The Anathemata

Middle-sea and Lear-sea (continued)

Not again

till the splendor formarum1

when, under West-light

the Word is made stone.

And when

where, how or ever again?

. . . or again?

Not ever again?

never?

After the conflagrations

in the times of forgetting?

in the loops between?

before the prides

and after the happy falls?

David Jones notes

1  Cf. the technical term splendor formae used of Beauty in Thomist philosophy.

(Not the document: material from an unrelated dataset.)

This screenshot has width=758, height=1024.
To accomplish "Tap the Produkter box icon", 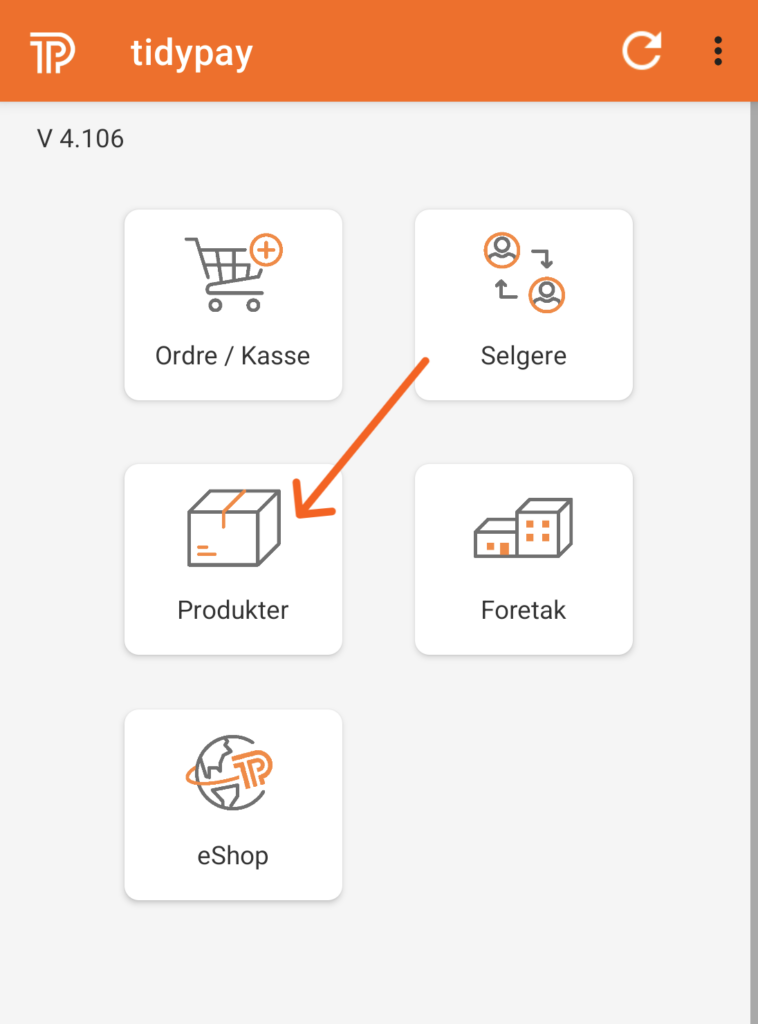I will point(234,528).
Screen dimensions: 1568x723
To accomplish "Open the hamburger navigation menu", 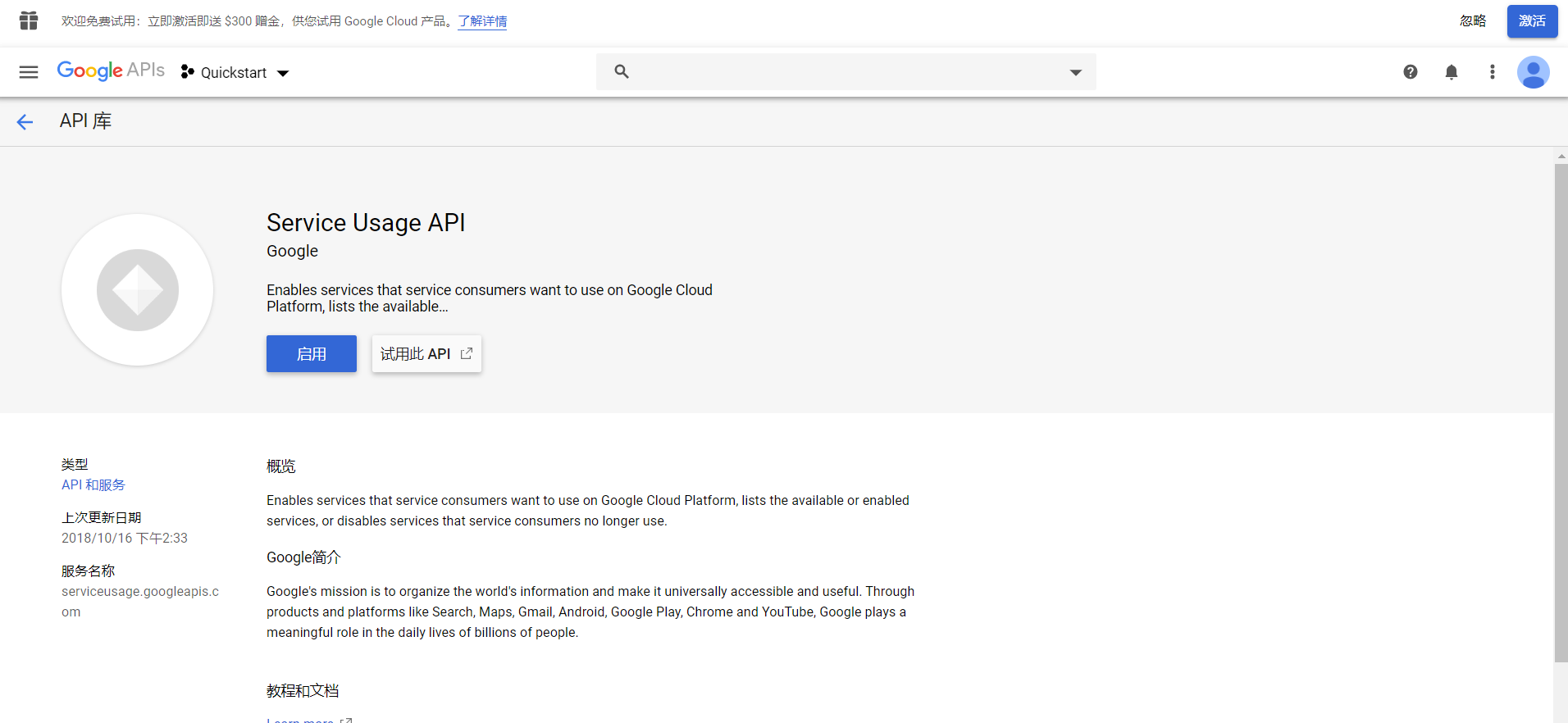I will click(29, 72).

I borrow the terminology to use it analogously and in a non-philosophical, everyday sense and in the plural, of those visible ‘forms’ of art-works, which, after all, derive their outward ‘splendour’ from the forma, i.e. the unseen informing principle, referred to in the technical language of the definition.

additional notes

‘the Word is made stone’ in the form of cathedrals (which take the form of a cross).

comments

But will this springtime rebirth of art ever happen again? There is an indirect answer to this rhetorical question in the next paragraph.

The rise and fall of a proud civilisation is another example of a Great Cycle. Also the Fall in the Garden of Eden is referred to as a ‘felix culpa’ , a ‘happy fault’ , in Catholic theology since it made possible and necessary the incarnation, death and resurrection of Jesus. The earliest reference to this doctrine is in the writings of St. Augustine (354–430).